A última crítica a que tive acesso foi
feita pela deputada Mara
Gabrilli do PSDB de São Paulo que em nota repudia a fala
considerando-a misógina e desrespeitosa. Engraçado que ela repudia o “grelo
duro”, mas não se incomoda em usar “denegrir” por diversas vezes, expressão
racista rechaçada pelo povo negro por significar tornar preto. E por que tornar
preto é ruim?
Discordo veemente da deputada, mas
entendo o seu papel em ser oposição até mesmo em temas que poderiam lhe ser empoderador.
Sim, empoderador. “Grelo duro” como já
foi explicado por diversas feministas trata-se de um regionalismo nordestino
que quer dizer “mulher porreta”, ou seja, denota uma mulher forte, pronta para
o combate, o que faz ainda mais sentido em terras extremamente machista. Penso
em mulheres naquelas terras de coronéis que precisam mesmo serem mulheres do
grelo duro para enfrentar toda a opressão e violência.
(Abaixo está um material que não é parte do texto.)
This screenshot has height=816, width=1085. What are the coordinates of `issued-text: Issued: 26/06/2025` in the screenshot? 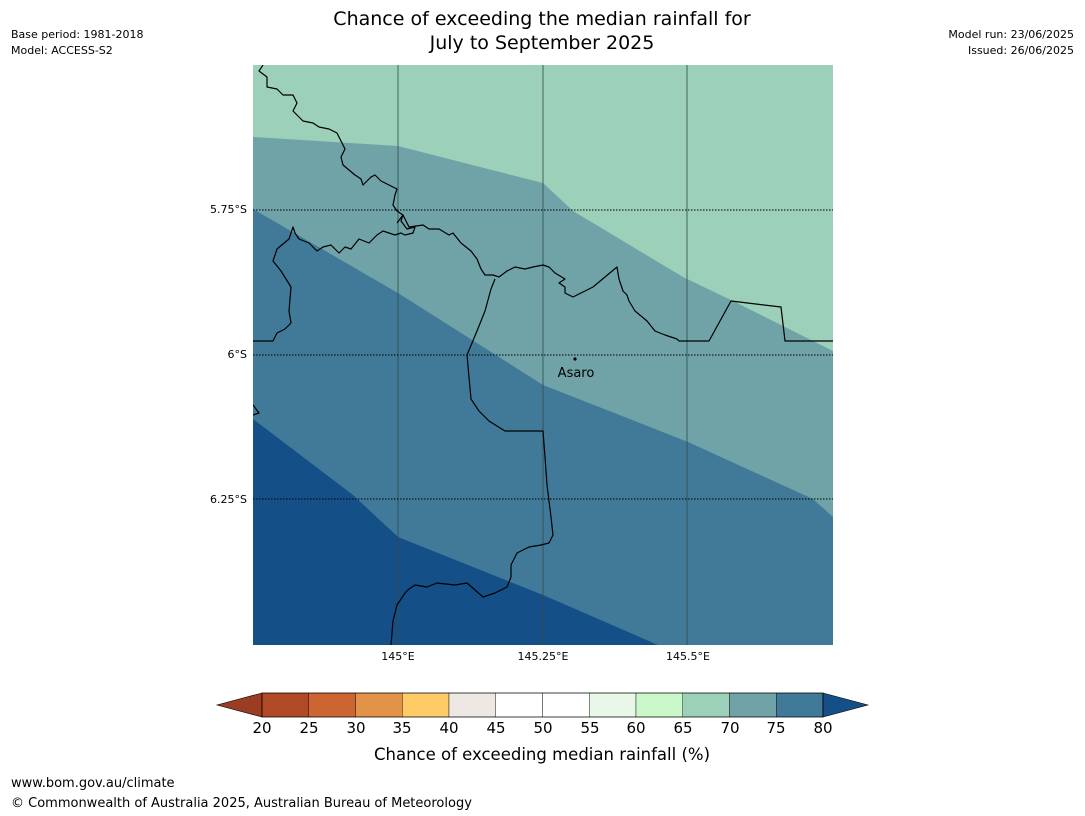 It's located at (1020, 50).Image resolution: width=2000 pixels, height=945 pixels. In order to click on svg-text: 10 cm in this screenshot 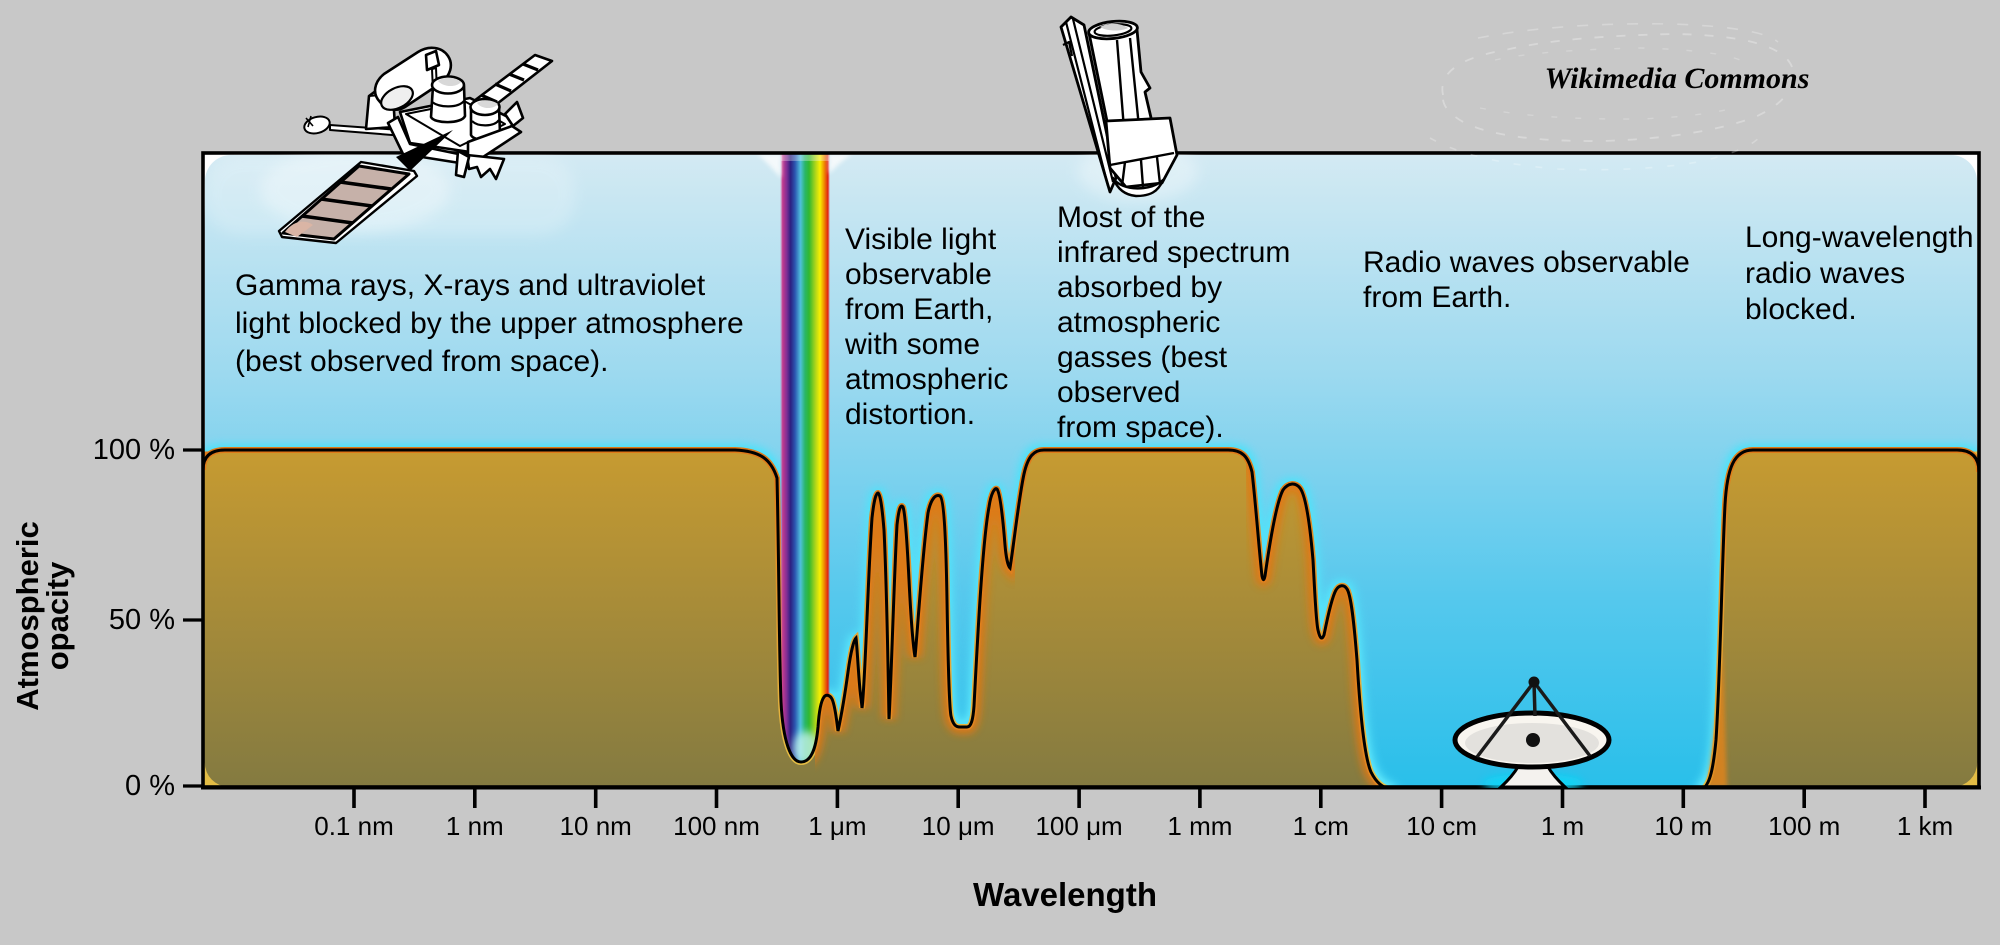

Onde está a misoginia quando Lula chama
por mulheres fortes para serem protagonistas de um processo de enfrentamento,
seja lá o lado em que você se encontra nesta guerra que se tornou o cenário
político brasileiro.
Ora, não teria o mesmo efeito de
indignação se Lula tivesse usado “chama os homens pra colocar o pau na mesa!”
para defender o governo porque o falocentrismo sempre esteve presente em nossa
sociedade com ares de normalidade, a não ser no movimento feminista, sempre descredibilizado
por muitas das pessoas que saem agora em defesa das mulheres contra a “fala
machista do ex presidente”, conforme esbravejam.
Não acho que Lula seja feminista. De
forma alguma. Considero a conversa com Dilma em que ele diz que “ela achou que
fosse um presente de Deus” em relação aos policiais federais na casa de Clara
Ant machista sim. Mas infelizmente um machismo recorrente que entre amigos e
amigas reproduzimos em tom de piada. Cultura essa que precisa ser mesmo mudada,
eliminada.
Entretanto, não vi tantos novos
feministas quando da acusação de agressão à mulher de Aécio, por exemplo. Mas não
quero recorrer ao velho e válido argumento dos dois pesos e duas medidas,
porque a situação exige mesmo uma reflexão sobre nossos preconceitos diários.
Para mim, como mulher que enfrenta o
machismo diariamente, a misoginia está em quem não quer entender as mulheres de
“grelo duro” como o lado forte, em quem não admite que dessa vez não sejam os
homens que estejam sendo chamados a pôr o pau na mesa, mas as mulheres de grelo
duro! O preconceito está ainda em ignorar e ressignificar contra o feminismo um
termo utilizado na região do Brasil que sofre com os achismos de quem advoga em
prol de separatismo e/ou acredita que “lá pra cima” é terra de gente
preguiçosa.
Considero de extrema má fé, ignorância
ou mau caratismo mesmo, gente que sempre acusou as feministas, usarem agora uma
fala dita entre amigos para tentar destruir ainda mais a imagem de um líder
popular como Lula. De repente tornamo-nos todos paladinos da moral, do
feminismo e da idoneidade.
Espero toda essa gritaria contra o fiu fiu diário na rua. Em respeito ao
meu corpo, independente do jeito que eu decida apresentá-lo. Na aceitação do
meu não como verdade a ser respeitada. No respeito pelo meu lugar de fala, de mulher
de grelo duro sim, na luta e no deleite da vida.